Похоже, что скоро экономика просто застынет! В тот же самый период обнаруживается и понижательная тенденция в создании рабочих мест, поскольку все меньше трудоспособного населения приходит работать в стартапы, растущие или проваливающиеся компании, а также уходит из них[200]. Короче говоря, экономика демонстрирует постоянное снижение текучести рабочей силы, что является одним из достаточно надежных признаков упадка жизненных сил экономики и снижения экономического динамизма.

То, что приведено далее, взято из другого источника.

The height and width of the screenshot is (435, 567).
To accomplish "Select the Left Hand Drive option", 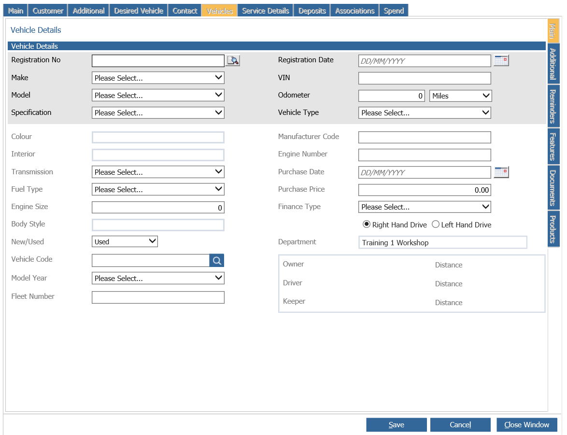I will 435,225.
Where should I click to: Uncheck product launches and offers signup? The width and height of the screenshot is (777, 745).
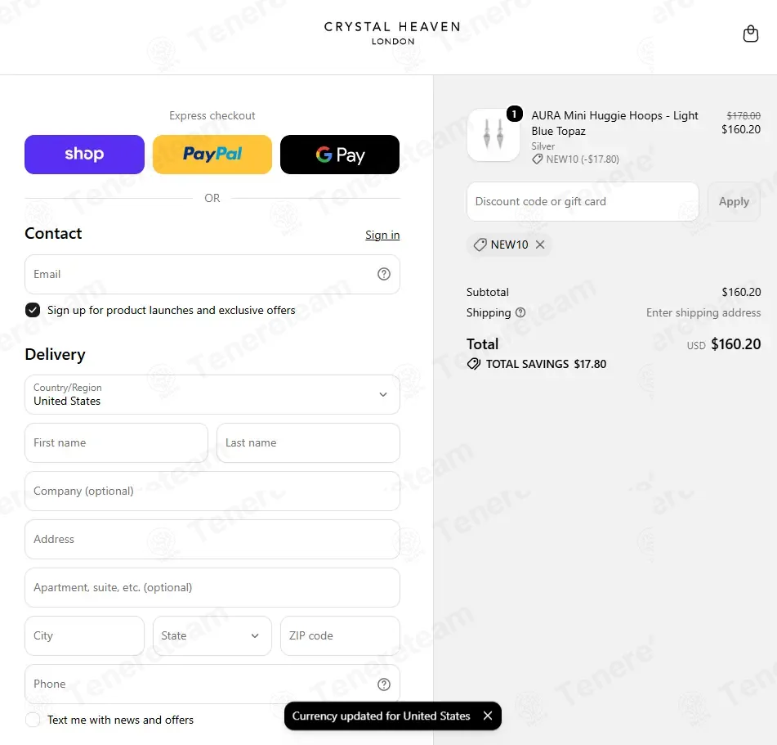[33, 310]
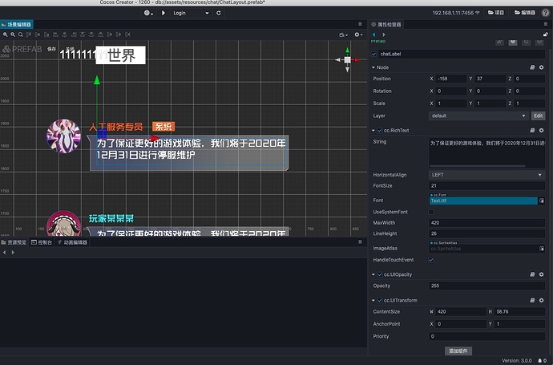Viewport: 553px width, 365px height.
Task: Click the Edit button next to Layer
Action: tap(539, 116)
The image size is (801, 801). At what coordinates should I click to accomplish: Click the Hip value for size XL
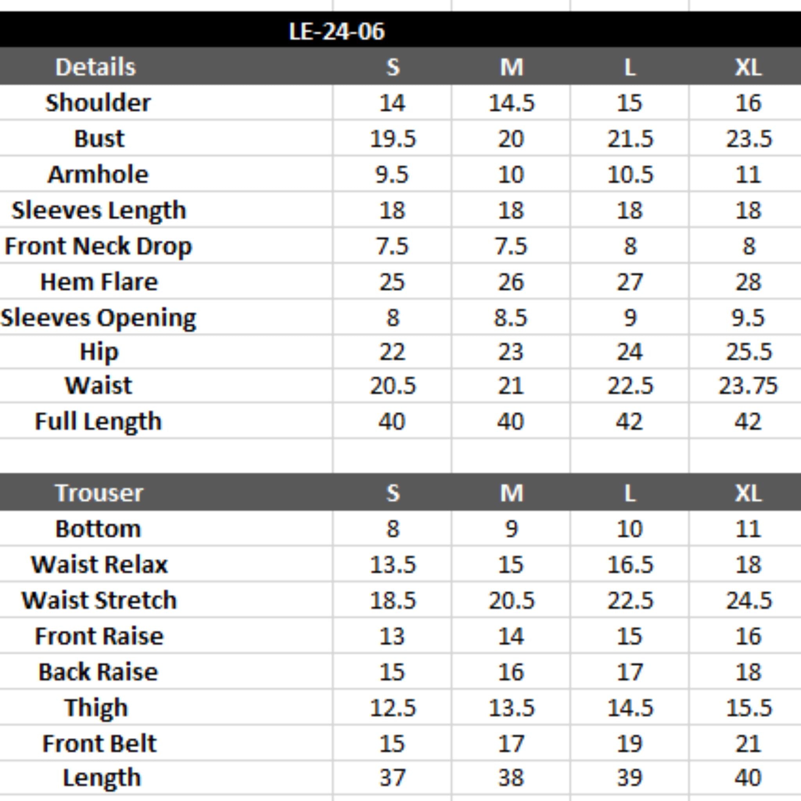(748, 352)
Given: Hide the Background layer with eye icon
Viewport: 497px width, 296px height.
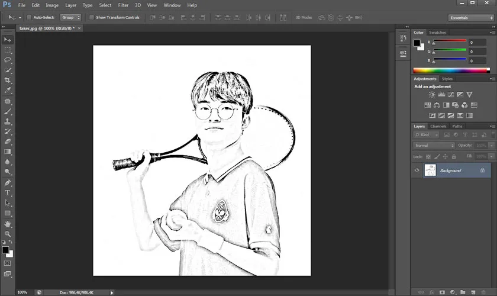Looking at the screenshot, I should click(417, 170).
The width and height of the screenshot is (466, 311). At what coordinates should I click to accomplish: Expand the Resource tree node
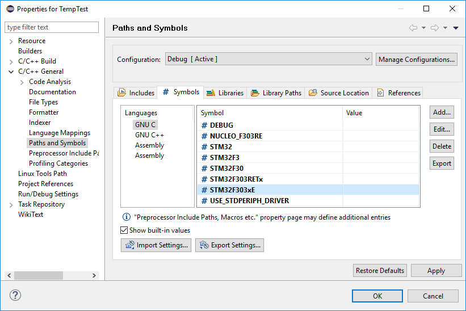11,41
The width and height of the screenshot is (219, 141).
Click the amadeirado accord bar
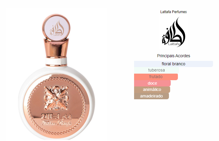pyautogui.click(x=151, y=96)

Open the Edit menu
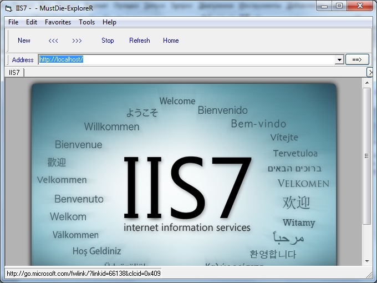click(32, 22)
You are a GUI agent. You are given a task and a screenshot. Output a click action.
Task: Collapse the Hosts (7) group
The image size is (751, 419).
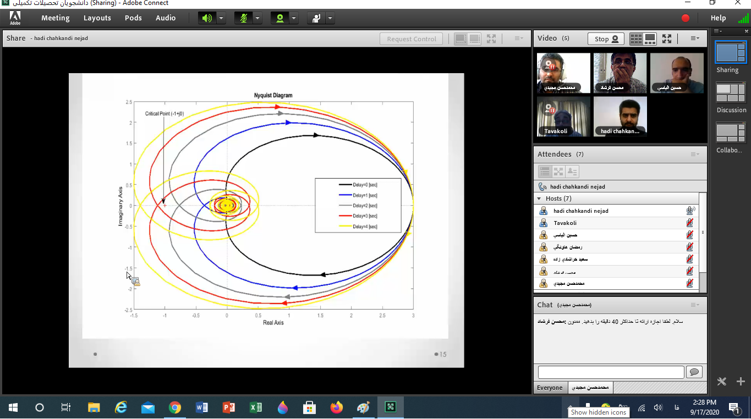pyautogui.click(x=539, y=199)
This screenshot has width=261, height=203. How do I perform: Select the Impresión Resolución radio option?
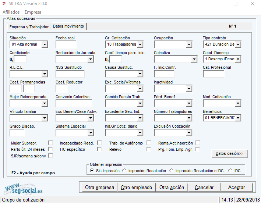tap(124, 171)
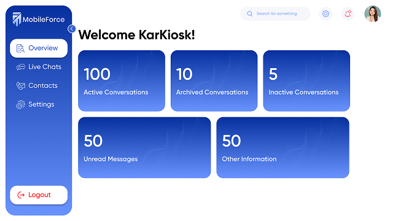Open the Archived Conversations card
This screenshot has width=398, height=221.
[214, 80]
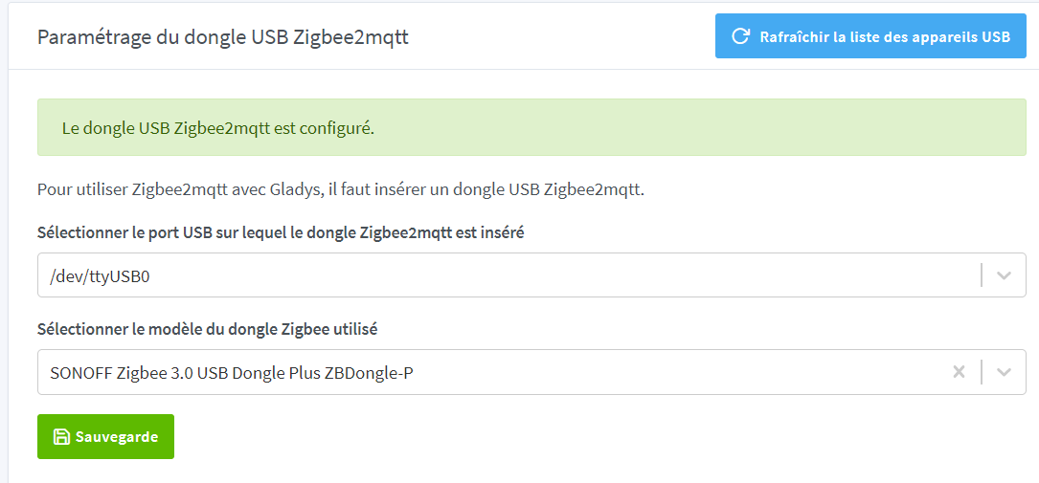Click the /dev/ttyUSB0 selected value

coord(101,277)
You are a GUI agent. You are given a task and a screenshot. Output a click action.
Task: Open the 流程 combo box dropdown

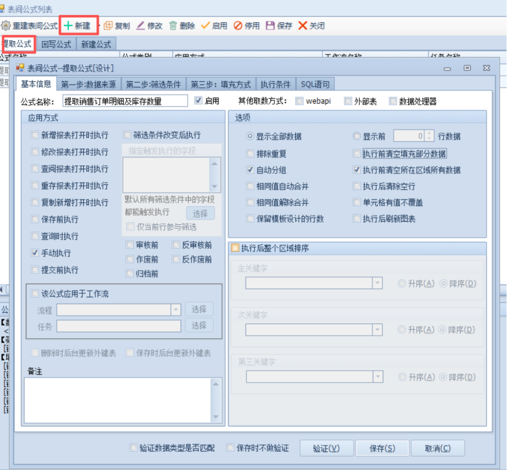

Перечисленные выше формы деятельности государства свидетельствуют о вырождении роли государства в поддержке процветания людей и их достижений. С 1830-х по 1930-е годы инициативы и вмешательства федерального правительства определялись классическим интересом к ресурсам и производительности — отсюда каналы, Луизианская покупка, трансконтинентальная железная дорога, государственные школы и т. д.; позднее внимание распространилось также на злоупотребления в бизнесе, и тогда государство взяло на себя заботу о защите рабочих, кредиторов и инвесторов. Ни о каких инициативах или вмешательстве, касающихся направленности и стабильности потребления, таких как программы социального страхования, которые дополняли бы уже имевшееся частное страхование, речи не шло. Когда во времена Бисмарка возродилась корпоративистская идея правления, ситуация начала меняться. К концу 1940-х годов в Америке, Британии и других странах были созданы системы выплат, подпадавшие под категорию социального страхования: пенсионное страхование и страхование на случай нетрудоспособности («социальное обеспечение», или Social Security, в США), медицинское страхование (Medicare в США), а также менее крупные программы, вроде страхования на случай безработицы. К концу 1960-х годов распространение получили меры социальной поддержки: медицинская (Medicaid в США) и продовольственная (талоны) помощь бедным, социальное жилье. «Социальная модель», принятая в Европе, привела к системе здравоохранения, основанной на государственных больницах и работающих на государство врачах, тогда как в американской модели в результате программ, которые регулировали услуги, определяли цены и оплачивали работу частных врачей и больниц, произошла полная корпоративизация здравоохранения. Теперь все это приобрело чрезмерные и запутанные формы.